Reproduce the items below with every occurrence of "Log in link" replaced by "Sign in link", leaving all other text as it is.

BEGIN Material provided

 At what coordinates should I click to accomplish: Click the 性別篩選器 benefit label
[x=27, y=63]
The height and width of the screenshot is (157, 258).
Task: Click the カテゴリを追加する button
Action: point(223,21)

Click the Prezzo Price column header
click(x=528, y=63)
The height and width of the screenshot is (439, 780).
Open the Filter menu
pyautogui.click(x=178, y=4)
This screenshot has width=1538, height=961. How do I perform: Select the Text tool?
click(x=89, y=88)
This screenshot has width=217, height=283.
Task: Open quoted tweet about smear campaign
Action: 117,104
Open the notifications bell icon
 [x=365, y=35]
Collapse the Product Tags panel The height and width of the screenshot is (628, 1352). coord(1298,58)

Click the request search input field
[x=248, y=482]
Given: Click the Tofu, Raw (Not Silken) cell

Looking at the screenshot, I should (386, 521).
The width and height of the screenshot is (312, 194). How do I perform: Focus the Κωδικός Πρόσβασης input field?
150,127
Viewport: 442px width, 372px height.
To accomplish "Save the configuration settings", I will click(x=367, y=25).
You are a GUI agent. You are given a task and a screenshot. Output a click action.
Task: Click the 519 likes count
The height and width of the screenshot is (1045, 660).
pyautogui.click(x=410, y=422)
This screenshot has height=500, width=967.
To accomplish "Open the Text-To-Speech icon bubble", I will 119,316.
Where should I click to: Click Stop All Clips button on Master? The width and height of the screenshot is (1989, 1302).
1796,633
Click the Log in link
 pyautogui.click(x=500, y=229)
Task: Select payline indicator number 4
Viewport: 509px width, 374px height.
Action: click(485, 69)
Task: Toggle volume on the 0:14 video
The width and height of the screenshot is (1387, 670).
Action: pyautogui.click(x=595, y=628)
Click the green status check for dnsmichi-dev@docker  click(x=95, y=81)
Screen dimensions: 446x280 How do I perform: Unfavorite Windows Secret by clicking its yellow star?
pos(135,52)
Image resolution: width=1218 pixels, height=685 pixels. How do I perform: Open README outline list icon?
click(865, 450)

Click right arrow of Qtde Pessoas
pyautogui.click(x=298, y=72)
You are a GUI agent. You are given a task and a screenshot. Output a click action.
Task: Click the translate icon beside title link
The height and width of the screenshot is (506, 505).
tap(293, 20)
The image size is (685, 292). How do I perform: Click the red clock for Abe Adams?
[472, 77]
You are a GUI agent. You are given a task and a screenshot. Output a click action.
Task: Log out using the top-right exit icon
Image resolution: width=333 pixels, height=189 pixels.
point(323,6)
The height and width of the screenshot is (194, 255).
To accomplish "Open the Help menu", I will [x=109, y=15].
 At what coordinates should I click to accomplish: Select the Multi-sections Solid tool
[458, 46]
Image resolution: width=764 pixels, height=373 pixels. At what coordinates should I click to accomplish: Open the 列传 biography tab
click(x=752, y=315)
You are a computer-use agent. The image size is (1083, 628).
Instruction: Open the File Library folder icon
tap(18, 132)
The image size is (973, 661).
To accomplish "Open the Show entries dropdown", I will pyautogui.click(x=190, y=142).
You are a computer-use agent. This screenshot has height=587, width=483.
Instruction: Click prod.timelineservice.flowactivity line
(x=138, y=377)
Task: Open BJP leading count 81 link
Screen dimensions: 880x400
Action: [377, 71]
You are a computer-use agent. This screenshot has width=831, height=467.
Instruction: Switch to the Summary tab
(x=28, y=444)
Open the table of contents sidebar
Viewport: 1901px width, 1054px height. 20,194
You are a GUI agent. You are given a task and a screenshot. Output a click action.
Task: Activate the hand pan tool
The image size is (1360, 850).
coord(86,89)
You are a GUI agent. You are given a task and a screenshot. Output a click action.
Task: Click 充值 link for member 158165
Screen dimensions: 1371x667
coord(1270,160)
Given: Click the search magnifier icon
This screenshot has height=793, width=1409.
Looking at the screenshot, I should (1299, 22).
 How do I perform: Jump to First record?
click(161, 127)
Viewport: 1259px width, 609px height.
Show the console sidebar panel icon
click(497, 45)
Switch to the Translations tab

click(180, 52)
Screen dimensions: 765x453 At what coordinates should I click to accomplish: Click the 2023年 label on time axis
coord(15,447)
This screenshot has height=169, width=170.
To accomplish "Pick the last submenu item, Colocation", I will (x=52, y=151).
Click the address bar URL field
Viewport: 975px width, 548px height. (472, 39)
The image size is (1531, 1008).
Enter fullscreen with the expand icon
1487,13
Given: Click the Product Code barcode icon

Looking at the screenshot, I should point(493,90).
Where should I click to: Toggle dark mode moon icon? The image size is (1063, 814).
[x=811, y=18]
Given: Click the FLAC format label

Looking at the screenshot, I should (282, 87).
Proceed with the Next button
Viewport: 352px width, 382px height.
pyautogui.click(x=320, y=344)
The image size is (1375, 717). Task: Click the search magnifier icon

END Material provided

Written solution:
 At what coordinates should I click to accomplish: Click the 性別篩選器 benefit label
[x=27, y=63]
The height and width of the screenshot is (157, 258).
Task: Click the カテゴリを追加する button
Action: point(223,21)

Click the Prezzo Price column header
click(x=528, y=63)
The height and width of the screenshot is (439, 780).
Open the Filter menu
pyautogui.click(x=178, y=4)
This screenshot has width=1538, height=961. How do I perform: Select the Text tool?
click(x=89, y=88)
This screenshot has width=217, height=283.
Task: Open quoted tweet about smear campaign
Action: 117,104
Open the notifications bell icon
 [x=365, y=35]
Collapse the Product Tags panel The height and width of the screenshot is (628, 1352). coord(1298,58)

Click the request search input field
[x=248, y=482]
Given: Click the Tofu, Raw (Not Silken) cell

Looking at the screenshot, I should (386, 521).
The width and height of the screenshot is (312, 194). How do I perform: Focus the Κωδικός Πρόσβασης input field?
150,127
Viewport: 442px width, 372px height.
To accomplish "Save the configuration settings", I will click(x=367, y=25).
You are a GUI agent. You are given a task and a screenshot. Output a click action.
Task: Click the 519 likes count
The height and width of the screenshot is (1045, 660).
pyautogui.click(x=410, y=422)
This screenshot has height=500, width=967.
To accomplish "Open the Text-To-Speech icon bubble", I will 119,316.
Where should I click to: Click Stop All Clips button on Master? The width and height of the screenshot is (1989, 1302).
1796,633
Click the Sign in link
 pyautogui.click(x=500, y=229)
Task: Select payline indicator number 4
Viewport: 509px width, 374px height.
Action: click(485, 69)
Task: Toggle volume on the 0:14 video
The width and height of the screenshot is (1387, 670).
Action: pyautogui.click(x=595, y=628)
Click the green status check for dnsmichi-dev@docker  click(x=95, y=81)
Screen dimensions: 446x280 How do I perform: Unfavorite Windows Secret by clicking its yellow star?
pos(135,52)
Image resolution: width=1218 pixels, height=685 pixels. How do I perform: Open README outline list icon?
click(865, 450)

Click right arrow of Qtde Pessoas
pyautogui.click(x=298, y=72)
You are a GUI agent. You are given a task and a screenshot. Output a click action.
Task: Click the translate icon beside title link
The height and width of the screenshot is (506, 505).
tap(293, 20)
The image size is (685, 292). How do I perform: Click the red clock for Abe Adams?
[472, 77]
You are a GUI agent. You are given a task and a screenshot. Output a click action.
Task: Log out using the top-right exit icon
Image resolution: width=333 pixels, height=189 pixels.
point(323,6)
The height and width of the screenshot is (194, 255).
To accomplish "Open the Help menu", I will [x=109, y=15].
 At what coordinates should I click to accomplish: Select the Multi-sections Solid tool
[458, 46]
Image resolution: width=764 pixels, height=373 pixels. At what coordinates should I click to accomplish: Open the 列传 biography tab
click(x=752, y=315)
You are a computer-use agent. The image size is (1083, 628).
Instruction: Open the File Library folder icon
tap(18, 132)
The image size is (973, 661).
To accomplish "Open the Show entries dropdown", I will pyautogui.click(x=190, y=142).
You are a computer-use agent. This screenshot has height=587, width=483.
Instruction: Click prod.timelineservice.flowactivity line
(x=138, y=377)
Task: Open BJP leading count 81 link
Screen dimensions: 880x400
Action: [377, 71]
You are a computer-use agent. This screenshot has width=831, height=467.
Instruction: Switch to the Summary tab
(x=28, y=444)
Open the table of contents sidebar
Viewport: 1901px width, 1054px height. 20,194
You are a GUI agent. You are given a task and a screenshot. Output a click action.
Task: Activate the hand pan tool
The image size is (1360, 850).
coord(86,89)
You are a GUI agent. You are given a task and a screenshot. Output a click action.
Task: Click 充值 link for member 158165
Screen dimensions: 1371x667
coord(1270,160)
Given: Click the search magnifier icon
This screenshot has height=793, width=1409.
Looking at the screenshot, I should (1299, 22).
 How do I perform: Jump to First record?
click(161, 127)
Viewport: 1259px width, 609px height.
Show the console sidebar panel icon
click(497, 45)
Switch to the Translations tab

click(180, 52)
Screen dimensions: 765x453 At what coordinates should I click to accomplish: Click the 2023年 label on time axis
coord(15,447)
This screenshot has height=169, width=170.
To accomplish "Pick the last submenu item, Colocation", I will (x=52, y=151).
Click the address bar URL field
Viewport: 975px width, 548px height. (472, 39)
The image size is (1531, 1008).
Enter fullscreen with the expand icon
1487,13
Given: Click the Product Code barcode icon

Looking at the screenshot, I should point(493,90).
Where should I click to: Toggle dark mode moon icon? The image size is (1063, 814).
[x=811, y=18]
Given: Click the FLAC format label

Looking at the screenshot, I should (282, 87).
Proceed with the Next button
Viewport: 352px width, 382px height.
pyautogui.click(x=320, y=344)
The image size is (1375, 717). Task: Click the search magnifier icon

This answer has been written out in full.